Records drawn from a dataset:
▼

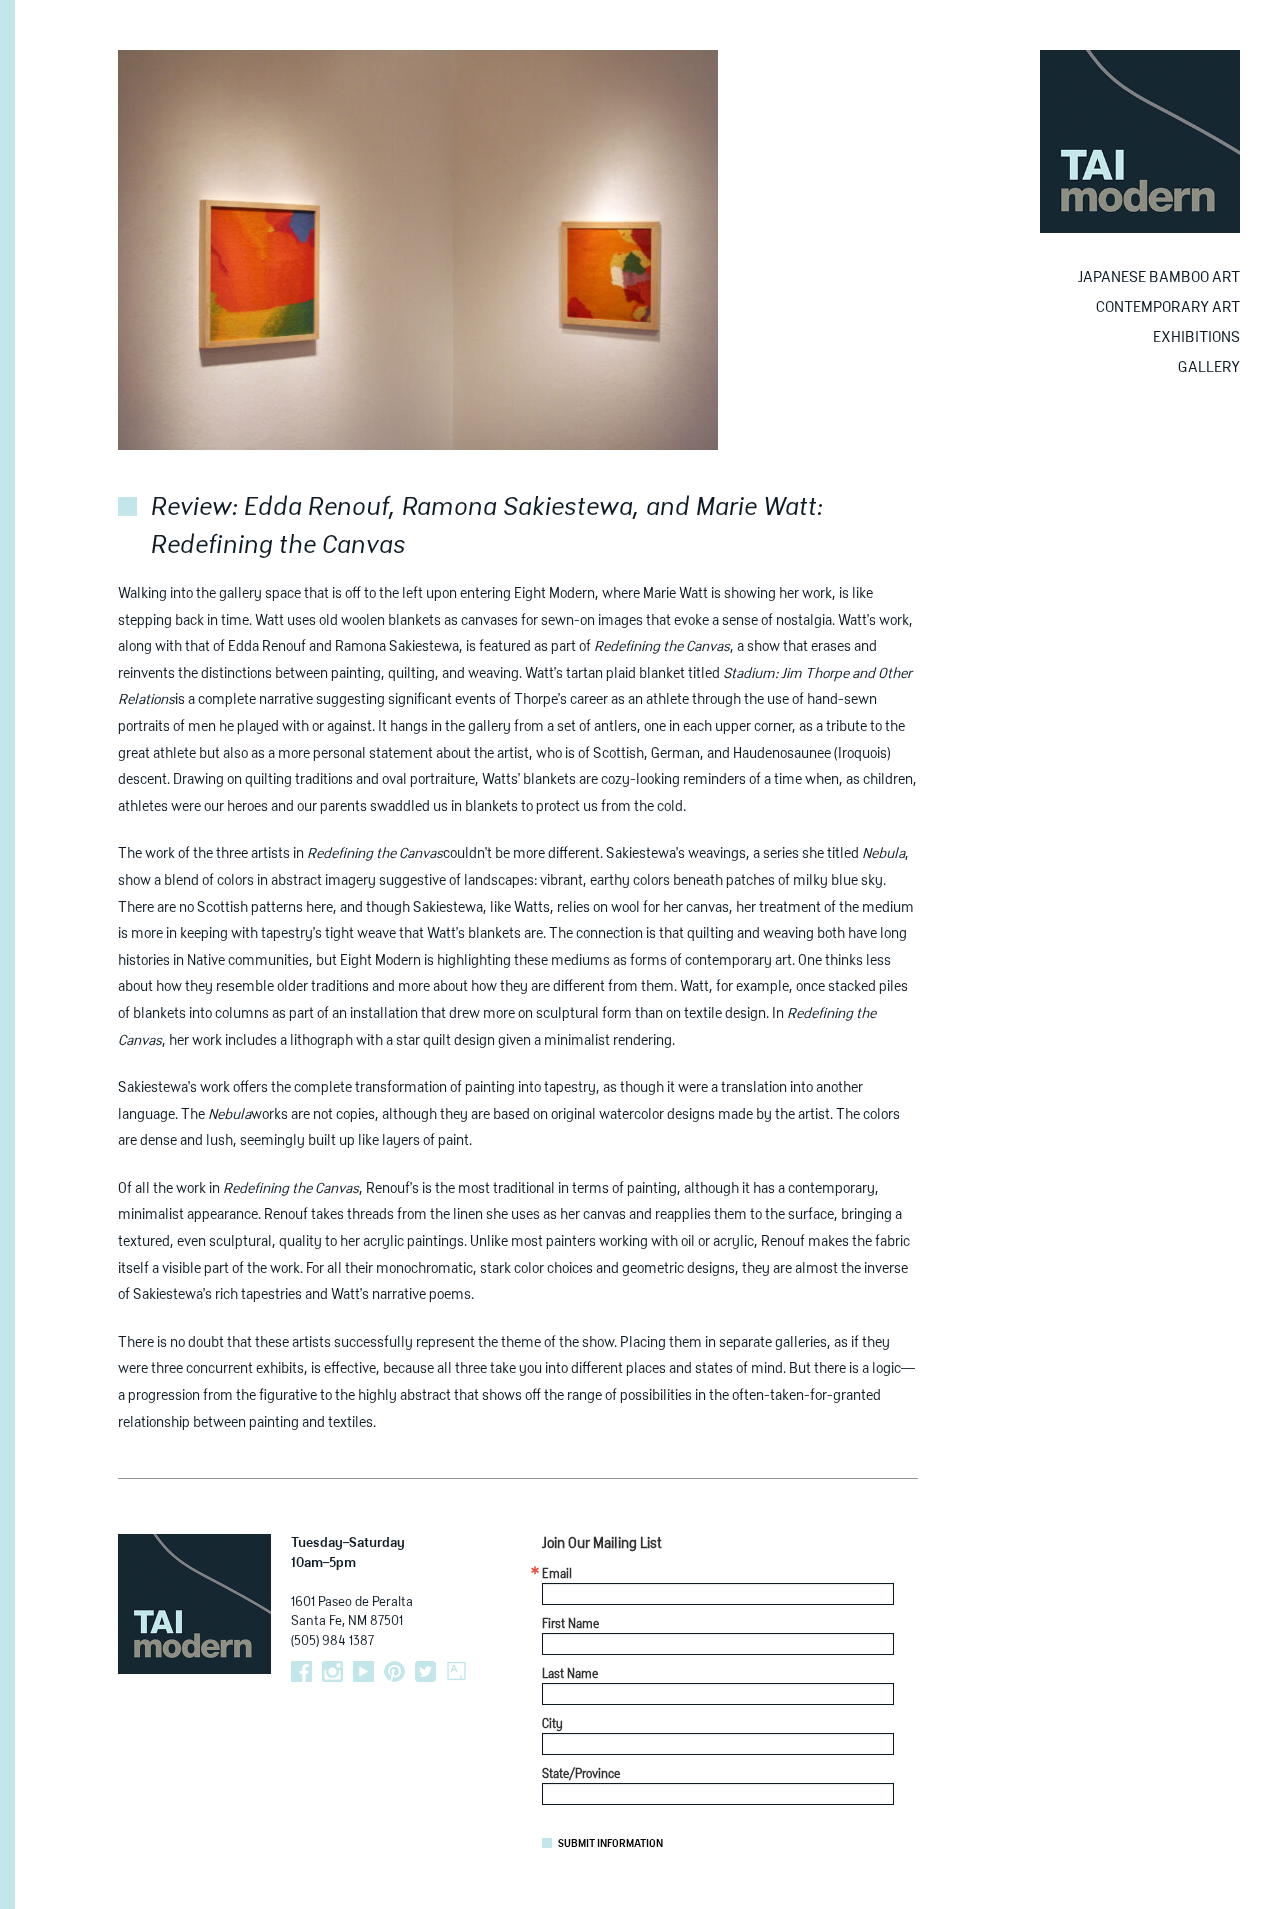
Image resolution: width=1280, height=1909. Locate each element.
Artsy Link (456, 1671)
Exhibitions (1196, 337)
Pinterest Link (394, 1671)
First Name (570, 1625)
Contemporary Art (1168, 307)
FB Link (301, 1671)
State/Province (581, 1775)
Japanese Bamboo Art (1159, 277)
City (552, 1725)
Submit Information (610, 1844)
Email (557, 1575)
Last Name (570, 1675)
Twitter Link (425, 1671)
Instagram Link (332, 1671)
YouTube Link (363, 1671)
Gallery (1209, 367)
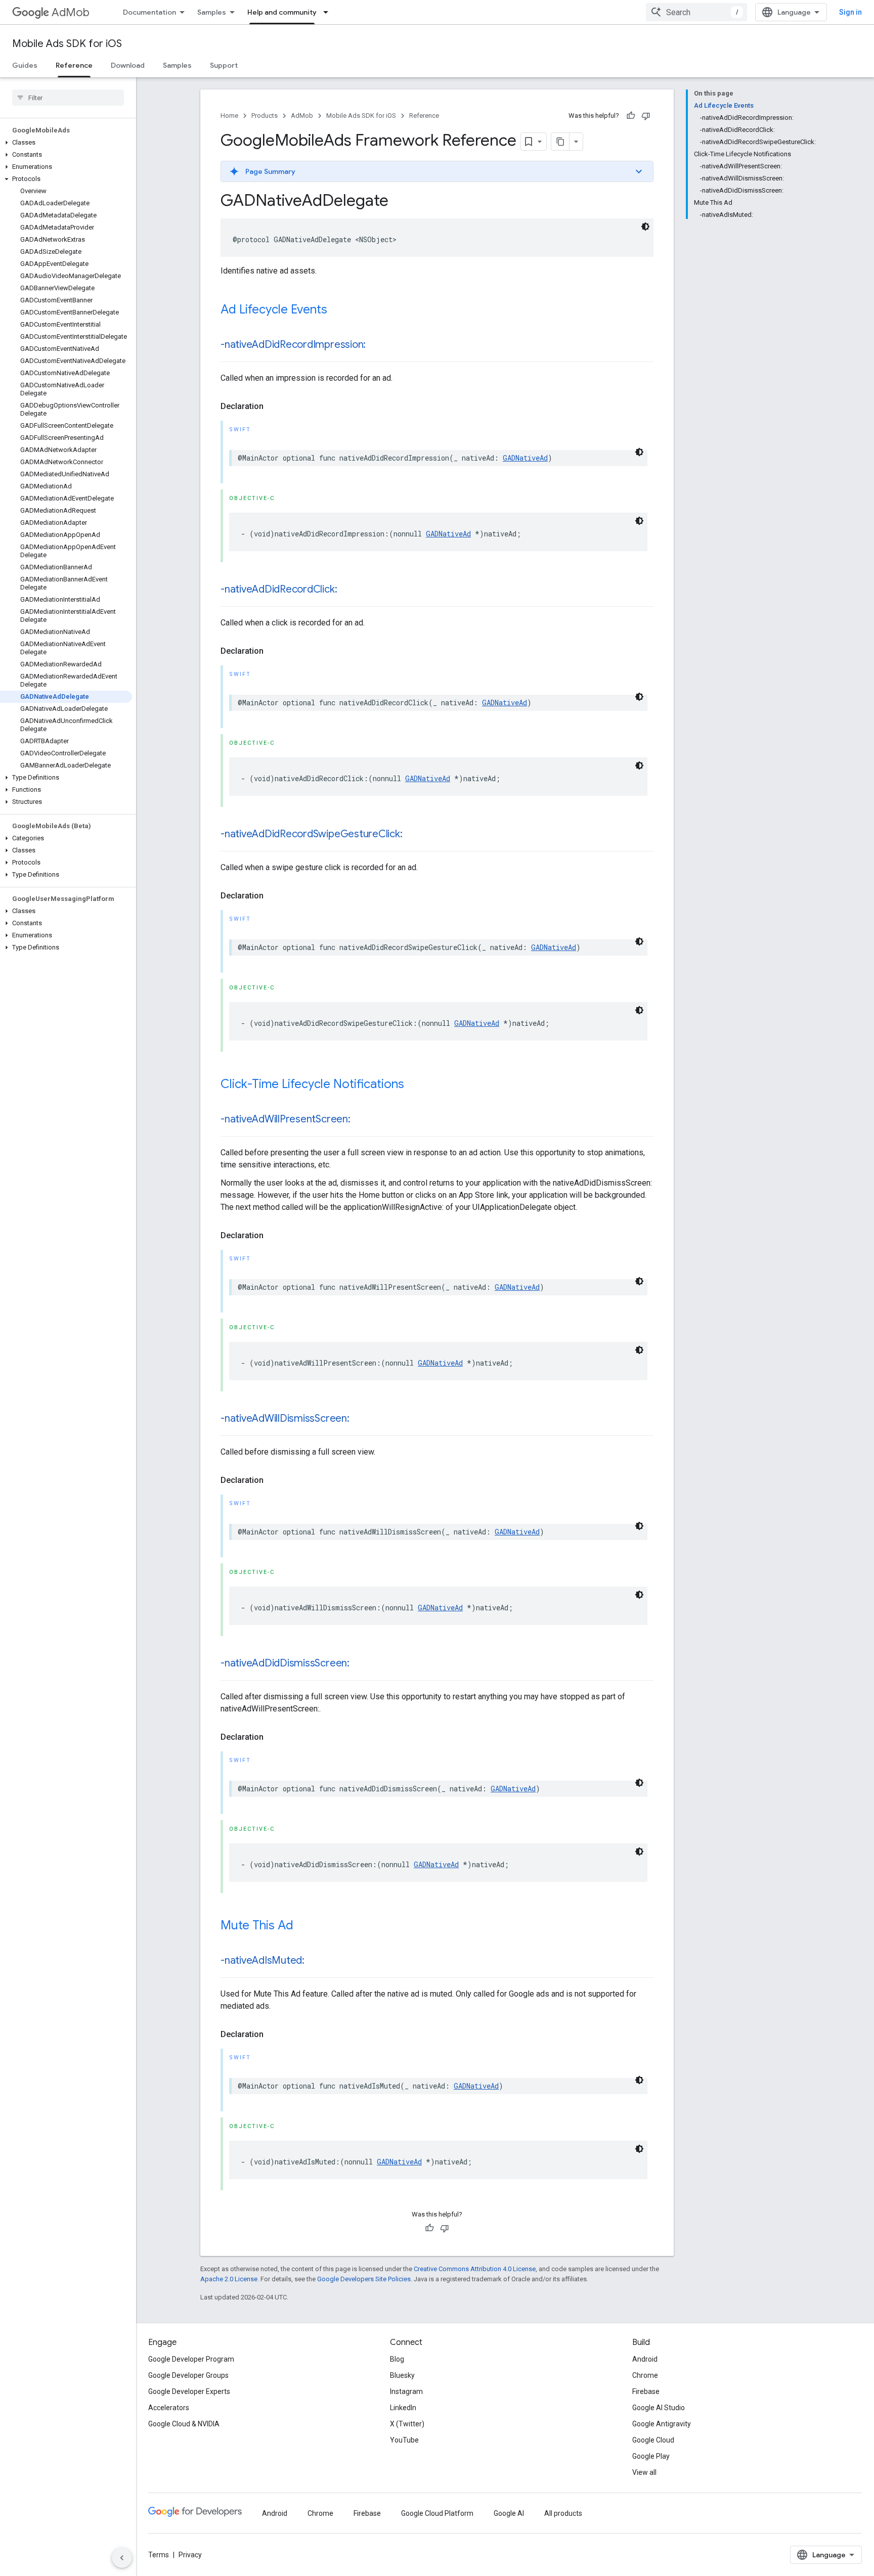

▲

TASK STATEMENT:
In the entries above, how many lines hold the word "Link"? State the number and nothing else.

SOLUTION FOR THIS EXERCISE:
6